**WHAT YOU WILL DO**
Scan the records for the string "size" and copy every line that holds it.

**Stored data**
*** Block opens ***

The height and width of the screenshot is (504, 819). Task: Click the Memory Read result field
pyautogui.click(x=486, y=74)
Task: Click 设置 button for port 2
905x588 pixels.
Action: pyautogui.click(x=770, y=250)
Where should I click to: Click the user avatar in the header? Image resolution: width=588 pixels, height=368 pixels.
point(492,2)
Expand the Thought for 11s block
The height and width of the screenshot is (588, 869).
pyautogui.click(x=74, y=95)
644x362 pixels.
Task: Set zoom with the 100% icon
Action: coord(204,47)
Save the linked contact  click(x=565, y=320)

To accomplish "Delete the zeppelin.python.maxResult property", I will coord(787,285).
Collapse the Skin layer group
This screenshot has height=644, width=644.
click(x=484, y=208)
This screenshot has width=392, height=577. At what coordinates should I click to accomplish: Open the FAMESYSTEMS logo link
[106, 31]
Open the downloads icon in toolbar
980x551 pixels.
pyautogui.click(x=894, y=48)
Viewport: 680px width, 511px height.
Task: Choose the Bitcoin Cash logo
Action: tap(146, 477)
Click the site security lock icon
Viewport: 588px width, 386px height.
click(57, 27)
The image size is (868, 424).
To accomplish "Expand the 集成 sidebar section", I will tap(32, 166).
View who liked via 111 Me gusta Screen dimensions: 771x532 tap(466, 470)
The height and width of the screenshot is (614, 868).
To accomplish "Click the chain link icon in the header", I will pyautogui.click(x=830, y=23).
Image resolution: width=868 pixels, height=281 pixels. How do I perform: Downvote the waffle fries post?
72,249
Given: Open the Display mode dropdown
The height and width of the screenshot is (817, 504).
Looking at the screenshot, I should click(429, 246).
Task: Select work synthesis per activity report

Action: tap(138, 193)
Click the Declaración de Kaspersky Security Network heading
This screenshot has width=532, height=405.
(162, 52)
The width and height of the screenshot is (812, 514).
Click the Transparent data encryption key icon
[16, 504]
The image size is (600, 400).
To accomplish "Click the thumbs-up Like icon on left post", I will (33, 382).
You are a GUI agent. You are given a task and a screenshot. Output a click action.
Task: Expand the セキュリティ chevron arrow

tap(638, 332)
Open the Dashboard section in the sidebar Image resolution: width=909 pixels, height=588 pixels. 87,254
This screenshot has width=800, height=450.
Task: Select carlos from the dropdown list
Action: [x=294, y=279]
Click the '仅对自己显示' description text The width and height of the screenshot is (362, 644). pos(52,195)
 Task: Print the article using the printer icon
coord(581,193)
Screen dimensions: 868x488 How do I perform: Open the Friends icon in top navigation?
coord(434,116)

*** Block closes ***

**PROBLEM SOLUTION**
The image size is (868, 424).
The image size is (600, 400).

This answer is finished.